Twerk advocates went to work this week when Oxford Dictionaries announced that their word of the year had nothing to do with the gyrations of Miley Cyrus. Instead, the editors anointed selfie as the term that best summed up culture as we know it in 2013. TIME’s own Lily Rothman wrote a column proclaiming that twerk was “robbed” of the honor. But a conversation with the head editor of another dictionary sheds some light on why lexicographers are still wary of the term.
This week, American Heritage Dictionary announced all of their additions for 2013. Among their new words and phrases was selfie. “We don’t enter that many words from pop culture,” says executive editor Steve Kleinedler. “When we do they are ones that tend to be very widespread, very ubiquitous, used without further explanation.” And selfie, he says, is an example of a word that has become organically popular in a short period of time. “It’s a good word that shows the pulse of the nation,” he says.
Selfie has been on a slow-and-steady march into mainstream usage, describing an action and thing that people actually deal with in daily life. That’s not so much the case for twerking. “There are some words that are being talked about as words rather than used in the natural course of day-to-day living,” Kleinedler says. “Twerk has been around a long time, and even though it became more widespread this year, that widespreadness is very likely flash-in-the-pan.”
In 2013, a person using the word selfie likely had an interest in selfies, while a person using the word twerk likely had an interest in a certain pop starlet.
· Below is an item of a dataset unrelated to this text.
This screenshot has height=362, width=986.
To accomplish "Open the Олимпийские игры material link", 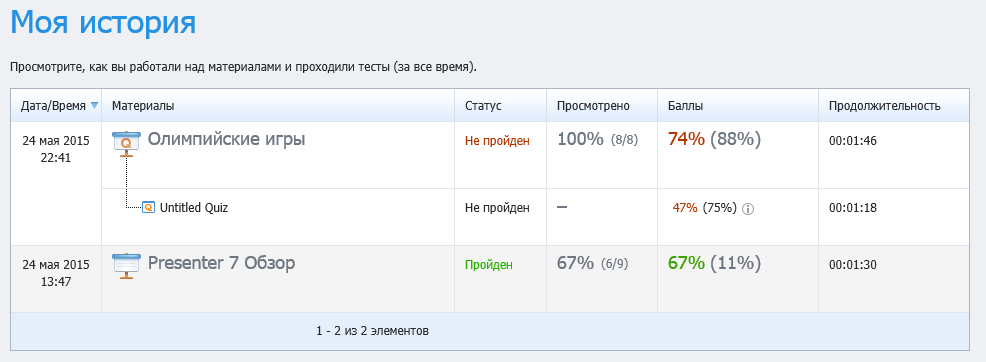I will [226, 139].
Google Trends, for instance, show an explosion of searches for twerk in August that handily eclipses those for selfie. But it also shows a steep decline in the months after Cyrus’ twerking incident at the MTV Video Music Awards. Selfie continues on its gradual upward slope.
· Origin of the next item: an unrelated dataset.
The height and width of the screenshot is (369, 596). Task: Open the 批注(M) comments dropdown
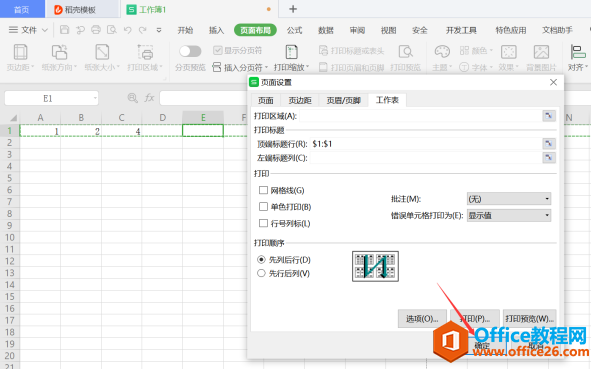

In Oxford’s description of what warrants being “word of the year,” editors explain that the term must “have lasting potential as a word of cultural significance.” Twerking may turn out to be a pillar in our pop culture, but it might also be 2013’s “rickrolling“—an infectious but ultimately fleeting obsession. That’s why, according to Kleinedler, the word remains on American Heritage’s “watch list” instead of in its pages for now, alongside other candidates like click bait and bankster.
Here are some of the other new terms that made the cut in American Heritage this year:
autocomplete (n.): a function, as on a search engine, that supplies one or more options of predicted words or phrases beginning with the characters that a user has already entered.
couch surf (v.): to stay as a guest at another’s house or at various houses in succession, especially when sleeping on a sofa or on the floor.
crema (n.): the light brown foam on top of a serving of espresso.
drifting (n.): a technique in motorsports in which the driver briefly oversteers at the start of a turn, causing the rear of the vehicle to enter a controlled lateral skid until the turn is complete.
photobomb (v.): to move unexpectedly and quickly into the frame of a photograph that is being taken of someone or something.
session beer (n.): a relatively low-alcohol beer suitable for consumption over the course of a long session of drinking.